The Confrontation Clause of the Sixth Amendment is applicable to the protection of big data from government surveillance. The Confrontation Clause essentially states that defendants in criminal cases have the right to confront witnesses who provide testimonial statements. If a search engine company like Google gives information to the government to prosecute a case, these witnesses are the Google employees involved in the process of selecting which data to hand over to the government. The specific employees who must be available to be confronted under the Confrontation Clause are the producer who decides what data is relevant and provides the government with what they've asked for, the Google analyst who certifies the proper collection and transmission of data, and the custodian who keeps records. The data these employees of Google curate for trial use is then thought of as testimonial statement. The overall effectiveness of the Confrontation Clause on search engine privacy is that it places a check on how the government can use big data and provides defendants with protection from human error.

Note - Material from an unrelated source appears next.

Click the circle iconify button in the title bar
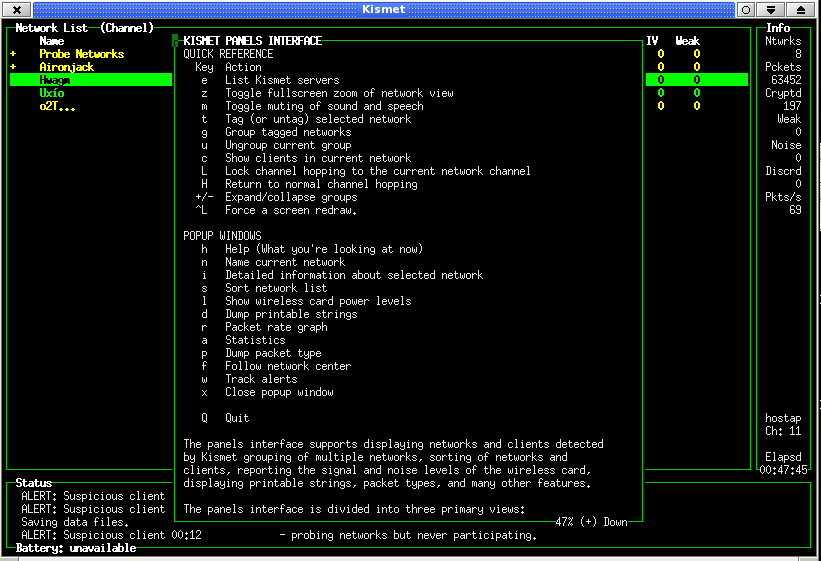This screenshot has height=561, width=821. pos(746,9)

==== Katz v. United States ====

This 1967 case is prominent because it established a new interpretation of privacy under the Fourth Amendment, specifically that people had a reasonable expectation of it. Katz v. United States was about whether or not it was constitutional for the government to listen to and record, electronically using a pen register, a conversation Katz had from a public phone booth. The court ruled that it did violate the Fourth Amendment because the actions of the government were considered a "search" and that the government needed a warrant. When thinking about search engine data collected about users, the way telephone communications were classified under Katz v. United States could be a precedent for how it should be handled. In Katz v. United States, public telephones were deemed to have a "vital role" in private communications. This case took place in 1967, but surely nowadays, the internet and search engines have this vital role in private communications, and people's search queries and IP addresses can be thought of as analogous to the private phone calls placed from public booths.

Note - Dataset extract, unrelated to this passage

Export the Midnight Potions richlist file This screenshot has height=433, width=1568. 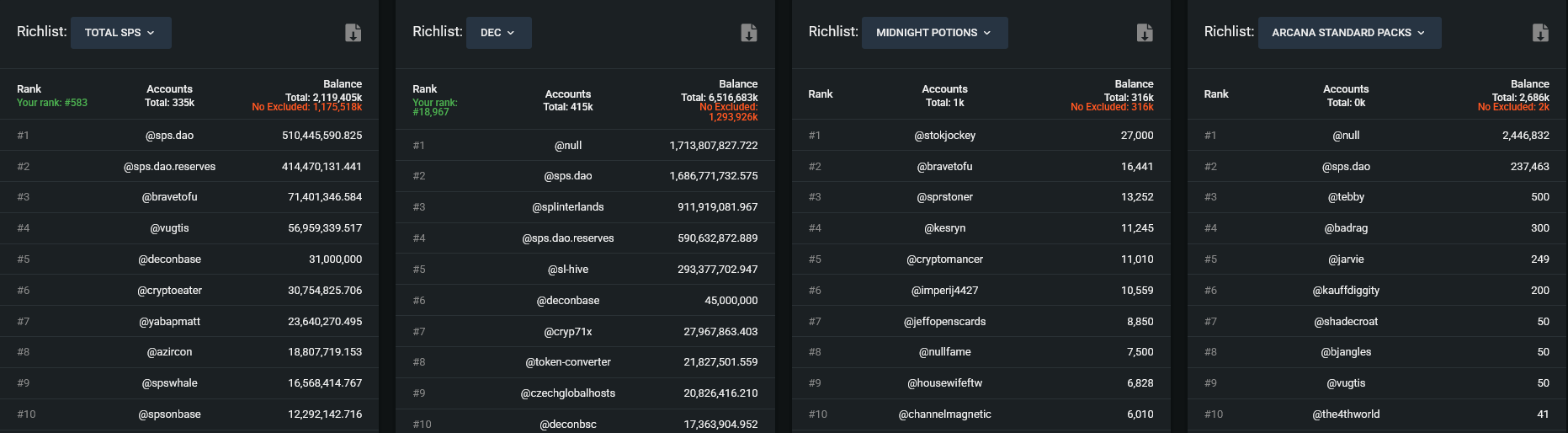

==== United States v. Miller ====

This 1976 Supreme Court case is relevant to search engine privacy because the court ruled that when third parties gathered or had information given to them, the Fourth Amendment was not applicable. Jayni Foley argues that the ruling of United States v. Miller implies that people cannot have an expectation of privacy when they provide information to third parties. When thinking about search engine privacy, this is important because people willingly provide search engines with information in the form of their search queries and various other data points that they may not realize are being collected.

==== Smith v. Maryland ====

In the Supreme Court case Smith v. Maryland of 1979, the Supreme Court went off the precedent set in the 1976 United States v. Miller case about assumption of risk. The court ruled that the Fourth Amendment did not prevent the government from monitoring who dialed which phone numbers by using a pen register because it did not qualify as a "search".

Both the United States v. Miller and the Smith v. Maryland cases have been used to prevent users from the privacy protections offered under the Fourth Amendment from the records that internet service providers (ISPs) keep. This is also articulated in the Sixth Circuit Guest v. Leis case as well as the United States v. Kennedy case where the courts ruled that Fourth Amendment protections did not apply to ISP customer data since they willingly provided ISPs with their information just by using the services of ISPs. Similarly, the current legal structure regarding privacy and assumption of risk can be interpreted to mean that users of search engines cannot expect privacy in regards to the data they communicate by using search engines.

==== Electronic Communication Privacy Act ====
The Electronic Communications Privacy Act (ECPA) of 1986 was passed by Congress in an effort to start creating a legal structure for privacy protections in the face of new forms of technologies, although it was by no means comprehensive because there are considerations for current technologies that Congress never imagined in 1986 and could account for. The EPCA does little to regulate ISPs and mainly prevents government agencies from gathering information stored by ISPs without a warrant. What the EPCA does not do, unsurprisingly because it was enacted before internet usage became a common occurrence, is say anything about search engine privacy and the protections users are afforded in terms of their search queries.

==== Gonzales v. Google Inc. ====
The background of this 2006 case is that the government was trying to bolster its defense for the Child Online Protection Act (COPA). It was doing a study to see how effective its filtering software was in regards to child pornography. To do this, the government subpoenaed search data from Google, AOL, Yahoo!, and Microsoft to use in its analysis and to show that people search information that is potentially compromising to children. This search data that the government wanted included both the URLs that appeared to users and the actual search queries of users. Of the search engines the government subpoenaed to produce search queries and URLs, only Google refused to comply with the government, even after the request was reduced in size. Google itself claimed that handing over these logs was to hand over personally identifiable information and user identities. The court ruled that Google had to hand over 50,000 randomly selected URLs to the government but not search queries because that could seed public distrust of the company and therefore compromise its business.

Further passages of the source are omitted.